■ Exercice court 1
D'après le document source, qu'est-ce qui explique la couleur jaune de la fleur ?
■ Exercice court 2
Résumez en trois phrases au plus le paragraphe du document source qui commence par « Toutes ces bribes d'information », sans perdre ses faits principaux.

Et Anna lui fait comprendre que Dieu est vide « non pas parce qu’il n’y aurait rien
en lui, mais vide parce qu’il ne refuse rien, et qu’il ne peut donc rien
réfléchir en retour. »
Fynn explique ce que veut dire Anna :
« Nous
avions parlé de la lumière réfractée et de la lumière réfléchie. La lumière réfractée par du
verre empruntait sa couleur, et la couleur jaune de la fleur était due à la
lumière réfléchie. Nous avions vu les couleurs du spectre grâce à un prisme,
nous avions fait tourner le disque de Newton et, mélangeant toutes les teintes,
nous avions retrouvé le blanc. Je lui avais expliqué que la fleur jaune
absorbait toutes les couleurs du spectre, sauf le jaune, qui se trouvait
renvoyé vers l’œil de l’observateur. Anna avait digéré l’information et en
avait tiré sa conclusion :
« Alors,
le jaune, elle n’en veut pas ! » Et, au bout d’un moment :
« Sa vraie couleur, c’est toutes les autres, qu’elle veut. »
Je ne
pouvais discuter cela, ne sachant pas ce qu’une fleur pouvait au monde vouloir
ou ne pas vouloir.
Toutes
ces bribes d’information, voilà qu’elle les avait avalées, mélangées à des
petits bouts de verre colorés, soigneusement secouées et pour finir, serties
dans son petit vitrail personnel. Il semblait donc que chaque individu naquît
avec sa collection de bouts de verre qui s’appelaient « Bon », « Mauvais »,
« Méchant », etc. Les gens avaient pris l’habitude de poser ces bouts
de verre sur leur œil intérieur et de voir toute chose à travers leur couleur
et leur nature. C’était, m’expliquait-elle, notre manière de justifier nos
convictions intimes.

■ Données fournies
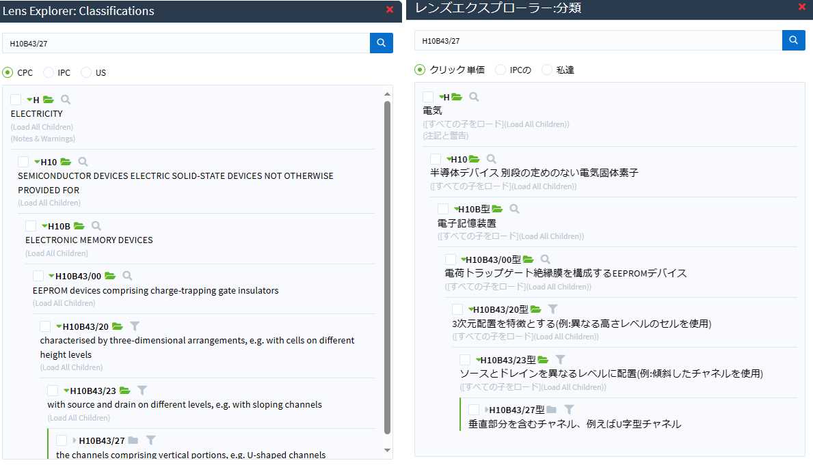Click the blue search button in the Japanese panel
Image resolution: width=813 pixels, height=465 pixels.
[793, 40]
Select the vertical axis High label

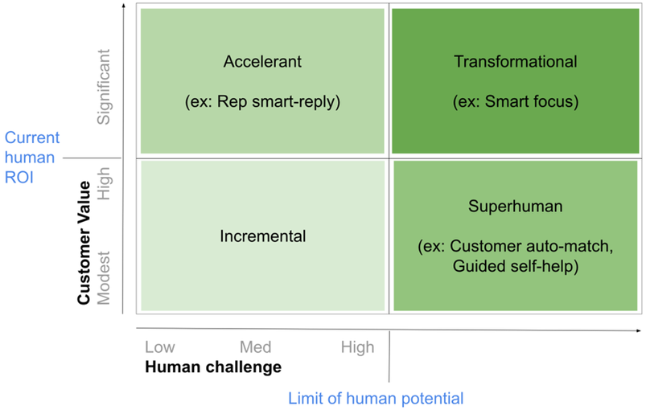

■ Réponse correcte 1
La fleur absorbe toutes les couleurs du spectre sauf le jaune, qui est renvoyé vers l'œil de l'observateur.

■ Réponse correcte 2
Anna a mêlé ces informations à des petits bouts de verre colorés pour les sertir dans son propre vitrail. Chaque individu semblerait naître avec une collection de bouts de verre appelés « Bon », « Mauvais », « Méchant », etc., que les gens posent sur leur œil intérieur pour voir toute chose à travers leur couleur et leur nature. Selon Anna, c'est ainsi que nous justifions nos convictions intimes.